• What you need to do: Return every record exactly as written.

[Records from a collection]
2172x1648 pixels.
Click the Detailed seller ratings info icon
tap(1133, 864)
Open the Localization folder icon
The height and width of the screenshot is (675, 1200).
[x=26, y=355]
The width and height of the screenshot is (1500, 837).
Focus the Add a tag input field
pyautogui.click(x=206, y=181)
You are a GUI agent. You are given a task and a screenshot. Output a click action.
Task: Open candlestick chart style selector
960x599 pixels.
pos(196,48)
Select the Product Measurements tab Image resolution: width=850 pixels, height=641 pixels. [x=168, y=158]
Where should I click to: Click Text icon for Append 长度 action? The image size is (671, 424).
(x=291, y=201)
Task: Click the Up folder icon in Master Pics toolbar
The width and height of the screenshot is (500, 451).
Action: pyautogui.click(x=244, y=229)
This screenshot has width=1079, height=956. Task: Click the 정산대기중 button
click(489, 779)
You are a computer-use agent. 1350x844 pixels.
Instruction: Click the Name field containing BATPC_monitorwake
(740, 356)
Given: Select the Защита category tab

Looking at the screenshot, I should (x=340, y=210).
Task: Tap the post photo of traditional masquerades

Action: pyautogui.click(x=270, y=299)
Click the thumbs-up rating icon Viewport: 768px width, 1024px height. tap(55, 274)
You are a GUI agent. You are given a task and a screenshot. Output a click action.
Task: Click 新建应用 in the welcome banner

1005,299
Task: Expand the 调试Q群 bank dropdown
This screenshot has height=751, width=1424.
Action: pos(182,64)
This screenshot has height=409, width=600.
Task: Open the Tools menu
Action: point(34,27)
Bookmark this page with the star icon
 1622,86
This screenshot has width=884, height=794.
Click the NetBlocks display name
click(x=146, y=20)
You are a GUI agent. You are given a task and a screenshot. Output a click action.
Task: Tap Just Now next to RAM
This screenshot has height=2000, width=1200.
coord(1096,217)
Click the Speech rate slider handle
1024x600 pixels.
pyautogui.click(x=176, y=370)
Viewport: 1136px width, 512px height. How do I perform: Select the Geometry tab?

• Written reply:
2172x1648 pixels.
Click the Detailed seller ratings info icon
tap(1133, 864)
Open the Localization folder icon
The height and width of the screenshot is (675, 1200).
[x=26, y=355]
The width and height of the screenshot is (1500, 837).
Focus the Add a tag input field
pyautogui.click(x=206, y=181)
You are a GUI agent. You are given a task and a screenshot. Output a click action.
Task: Open candlestick chart style selector
960x599 pixels.
pos(196,48)
Select the Product Measurements tab Image resolution: width=850 pixels, height=641 pixels. [x=168, y=158]
Where should I click to: Click Text icon for Append 长度 action? The image size is (671, 424).
(x=291, y=201)
Task: Click the Up folder icon in Master Pics toolbar
The width and height of the screenshot is (500, 451).
Action: pyautogui.click(x=244, y=229)
This screenshot has width=1079, height=956. Task: Click the 정산대기중 button
click(489, 779)
You are a computer-use agent. 1350x844 pixels.
Instruction: Click the Name field containing BATPC_monitorwake
(740, 356)
Given: Select the Защита category tab

Looking at the screenshot, I should (x=340, y=210).
Task: Tap the post photo of traditional masquerades

Action: pyautogui.click(x=270, y=299)
Click the thumbs-up rating icon Viewport: 768px width, 1024px height. tap(55, 274)
You are a GUI agent. You are given a task and a screenshot. Output a click action.
Task: Click 新建应用 in the welcome banner

1005,299
Task: Expand the 调试Q群 bank dropdown
This screenshot has height=751, width=1424.
Action: pos(182,64)
This screenshot has height=409, width=600.
Task: Open the Tools menu
Action: point(34,27)
Bookmark this page with the star icon
 1622,86
This screenshot has width=884, height=794.
Click the NetBlocks display name
click(x=146, y=20)
You are a GUI agent. You are given a task and a screenshot. Output a click action.
Task: Tap Just Now next to RAM
This screenshot has height=2000, width=1200.
coord(1096,217)
Click the Speech rate slider handle
1024x600 pixels.
pyautogui.click(x=176, y=370)
Viewport: 1136px width, 512px height. How do I perform: Select the Geometry tab?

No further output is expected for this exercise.